La chiave di questa discrepanza tra sensazione e realtà potrebbe essere rintracciata in quella che alcuni studiosi definiscono “sindrome del Botswana”, intesa come la «tendenza ad accostare il nostro paese a Stati difficilmente assimilabili all’Italia per livello di benessere e di ricchezza».

Guai però a sottovalutare la percezione dei cittadini, mette in guardia Cantone. «È sbagliato dire in modo generico “si tratta di percezione”, è come quando nei confronti della sicurezza diciamo “i cittadini sbagliano a percepire l’insicurezza”. Ci dobbiamo invece interrogare sul perché la percepiscano e lavorare affinché non accada più», dice il presidente di Anac. Una delle possibili risposte agli interrogativi di Cantone viene proprio dalla ricerca Eurispes, lì dove si analizza il “Paradosso di Trocadero”. «Più si perseguono i fenomeni corruttivi sul piano della prevenzione e le fattispecie di reato sul piano della repressione, maggiore è la percezione del fenomeno», recita lo studio. «L’effetto distorsivo collegato a questo assunto ha concorso a penalizzare soprattutto gli ordinamenti più attivi dal punto di vista della reazione alla corruzione in tutte le sue forme». L'efficienza italiana nella repressione del fenomeno, in altre, parole finisce per penalizzarla nel confronto con le altre potenze.

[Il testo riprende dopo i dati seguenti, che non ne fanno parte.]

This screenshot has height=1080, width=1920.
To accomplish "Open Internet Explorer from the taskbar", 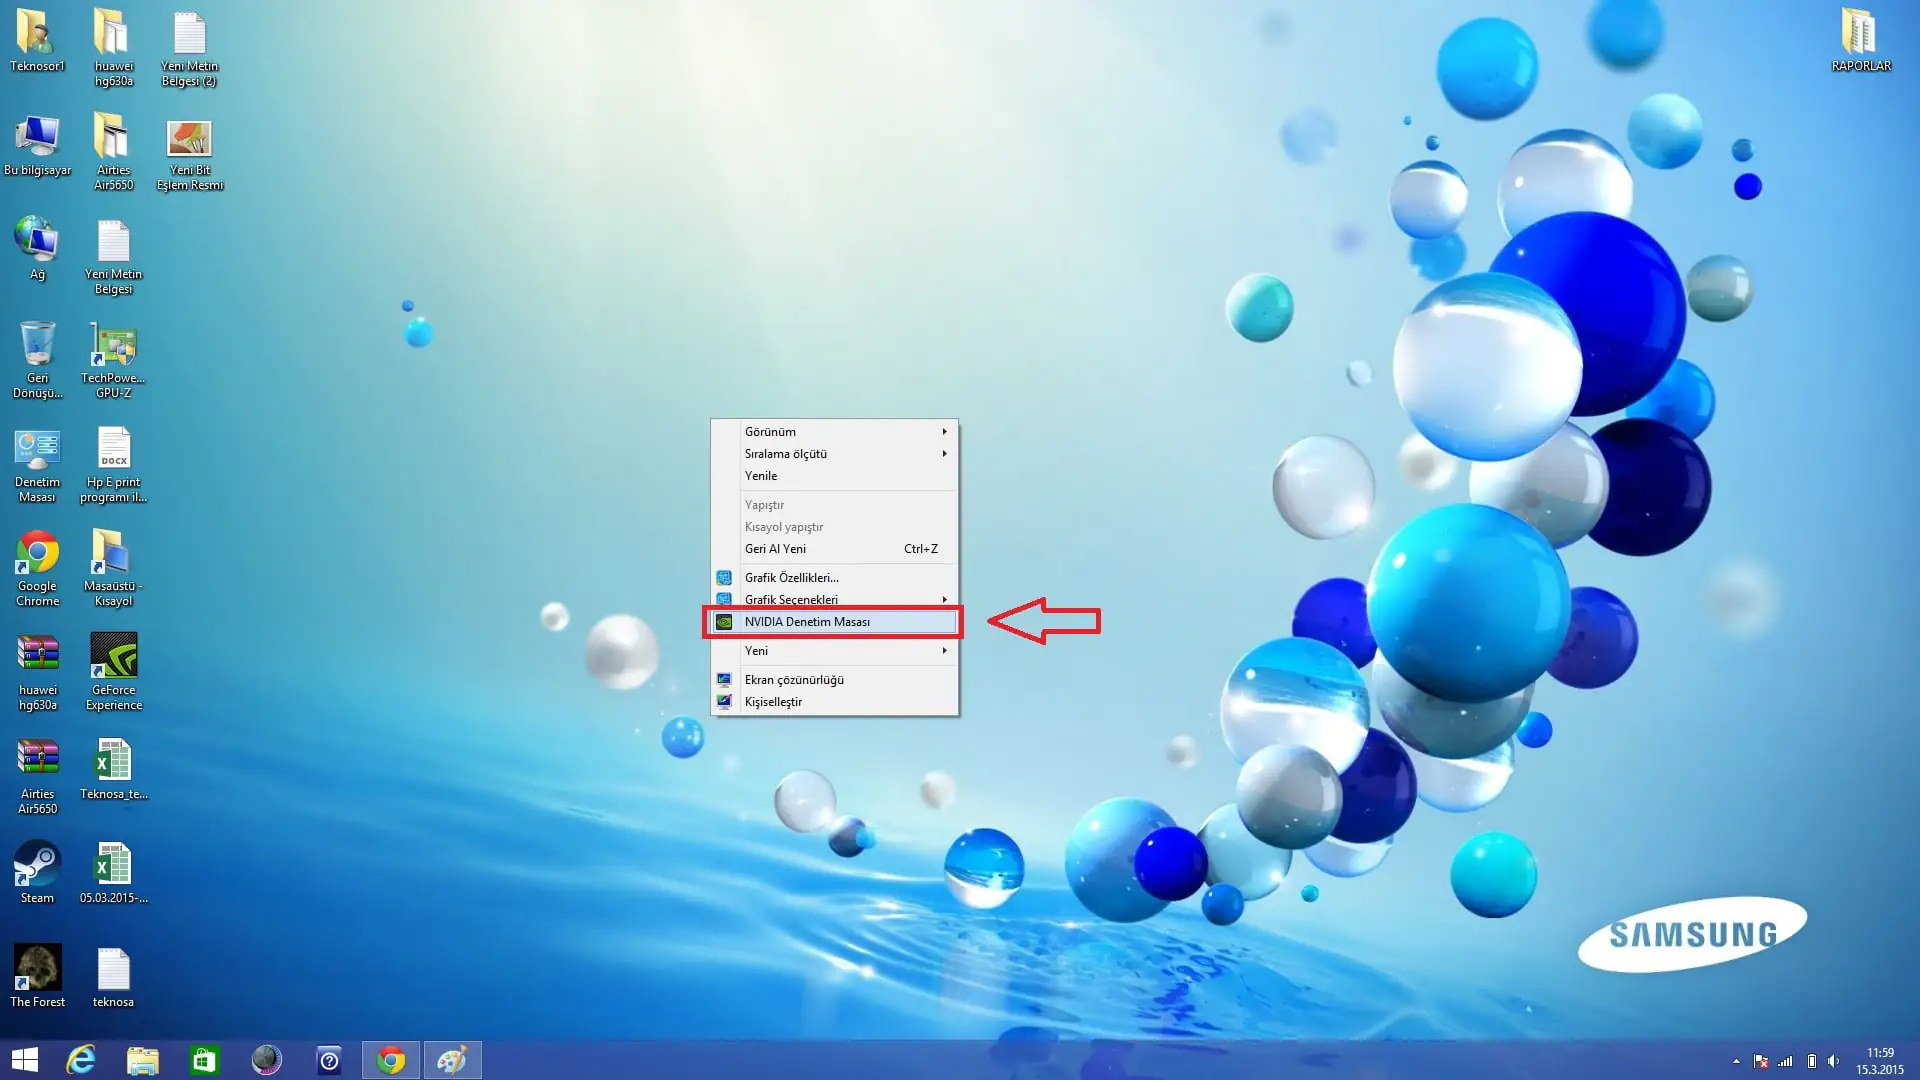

È dunque necessario ridefinire indicatori della corruzione accurati e condivisi sul piano internazionale, suggeriscono i ricercatori, «in grado di sostenere una comparazione dei dati fra paesi affidabile», si legge.

«Ovviamente, non intendiamo sostenere che l’Italia sia immune dalla corruzione o che la corruzione stessa non ne abbia caratterizzato la storia antica e recente», specifica infine il presidente di Eurispes, Gian Maria Fara. «Ciò che vogliamo, invece, fortemente affermare è che il nostro Paese è anche meno corrotto degli altri, che reagisce alla corruzione più degli altri, che non la tollera e che combatte il malaffare ed oggi lo previene anche meglio degli altri».